▶ EXCERPT PROVIDED:
⁂
The Structured Query Language, or SQL (pronounced "sequel"), is a language for interacting with relational databases. It was developed by IBM during the '70s and '80s and standardized in the late '80s. The SQL standard has been updated over the years, and several versions currently exist. In addition, several database vendors have added product-specific extensions and variations to the language. The JDBC requires JDBC- compliant drivers to support the American National Standards Institute (ANSI) SQL-92 Entry Level version of the standard that was adopted in 1992.

SQL has many uses. When SQL is used to create or design a database, it is a data definition language. When it's used to update the data contained in a database, it is a data maintenance language. When it's used to retrieve information from a database, it is a data query language. We'll cover each of these uses in the following subsections.

NOTE: The following sections present enough SQL to get you started in database programming. For a complete description of SQL, check out the SQL Standards home page (http://www.jcc.com/sql_stnd.html) for links to standards and books on SQL. More sophisticated versions of the described SQL statements may be available. Consult the ANSI SQL standard for a complete description of each statement.
⁂
▶ SOURCE MATERIAL:
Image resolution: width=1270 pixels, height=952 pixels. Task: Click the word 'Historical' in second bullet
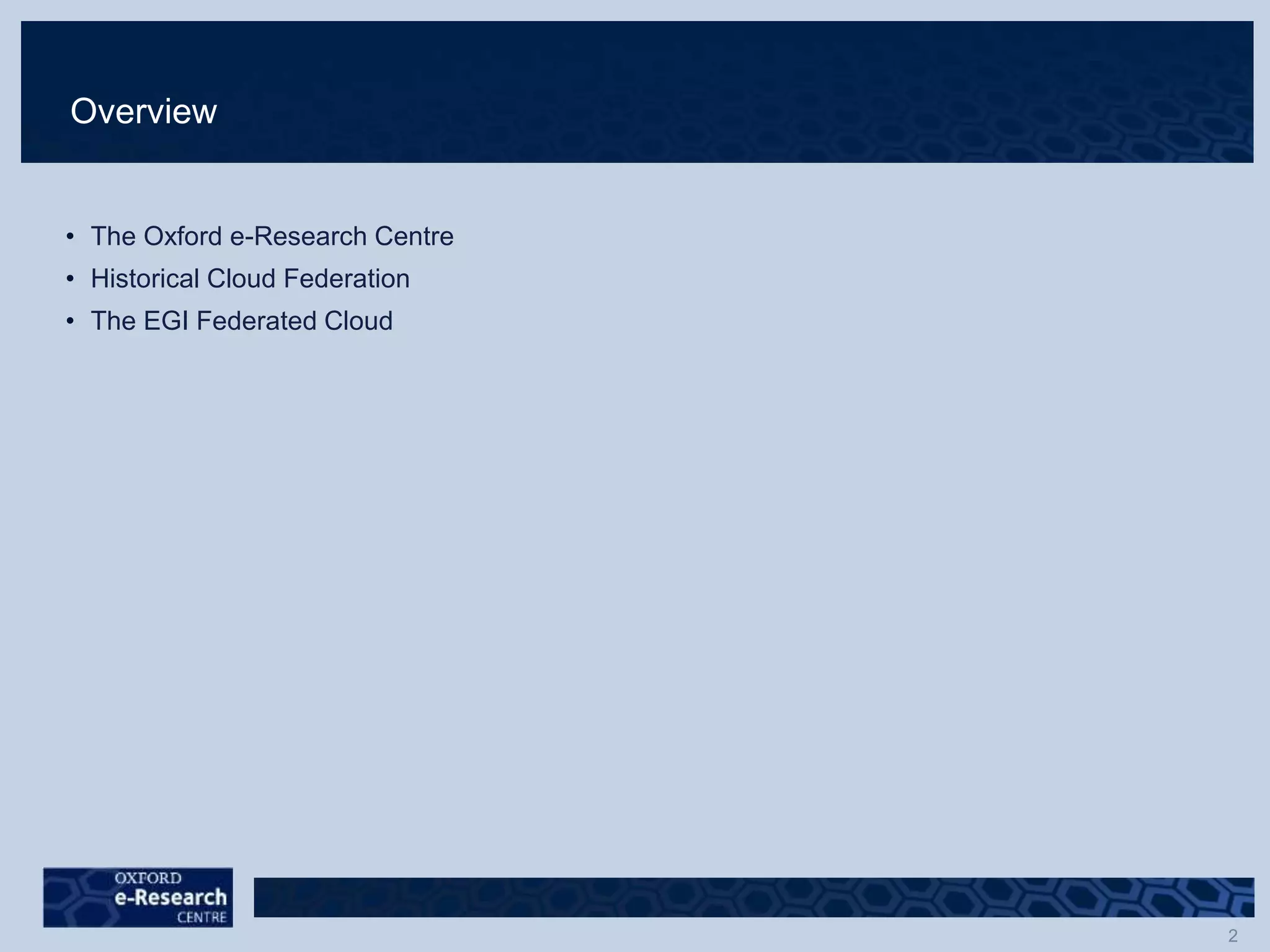[145, 279]
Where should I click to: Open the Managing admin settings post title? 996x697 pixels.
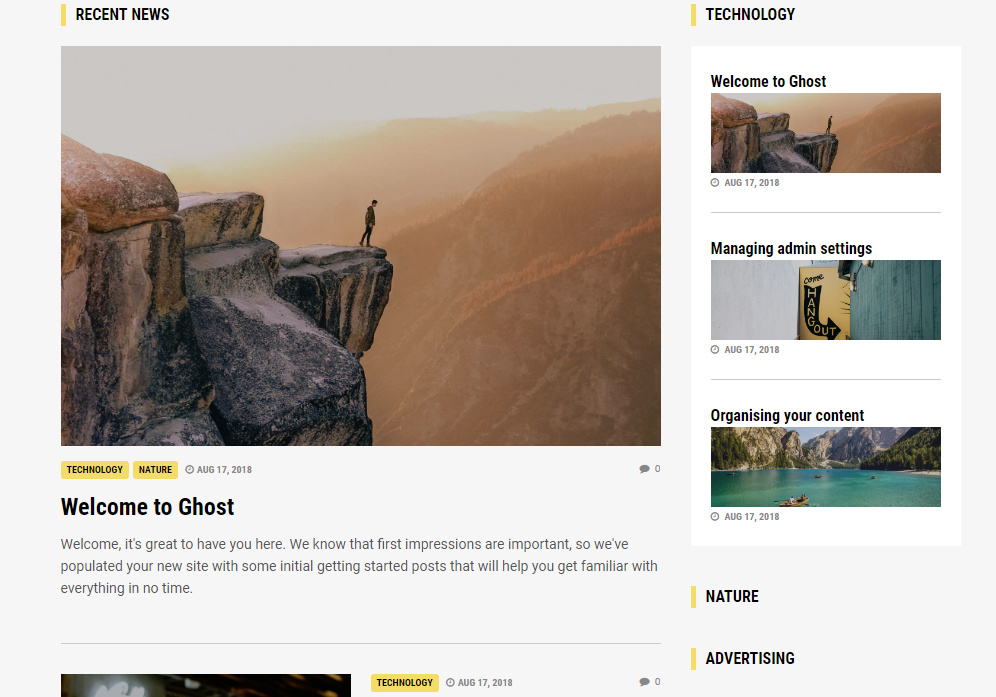[x=791, y=248]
⁂
▶ WHAT YOU NEED TO DO:
a: Reproduce the passage from the SQL excerpt above, starting with "The Structured Query" and going on through "adopted in 1992.".
b: Translate this sentence from the SQL excerpt into Spanish: "When it's used to retrieve information from a database, it is a data query language."
c: Turn the paragraph of the SQL excerpt that begins "SQL has many uses" into a short list that keeps its main facts.

▶ SOLUTIONS BY TASK:
a:
The Structured Query Language, or SQL (pronounced "sequel"), is a language for interacting with relational databases. It was developed by IBM during the '70s and '80s and standardized in the late '80s. The SQL standard has been updated over the years, and several versions currently exist. In addition, several database vendors have added product-specific extensions and variations to the language. The JDBC requires JDBC- compliant drivers to support the American National Standards Institute (ANSI) SQL-92 Entry Level version of the standard that was adopted in 1992.

b: Cuando se usa para recuperar información de una base de datos, es un lenguaje de consulta de datos.

c:
SQL has many uses:
- Creating or designing a database: a data definition language
- Updating the data in a database: a data maintenance language
- Retrieving information from a database: a data query language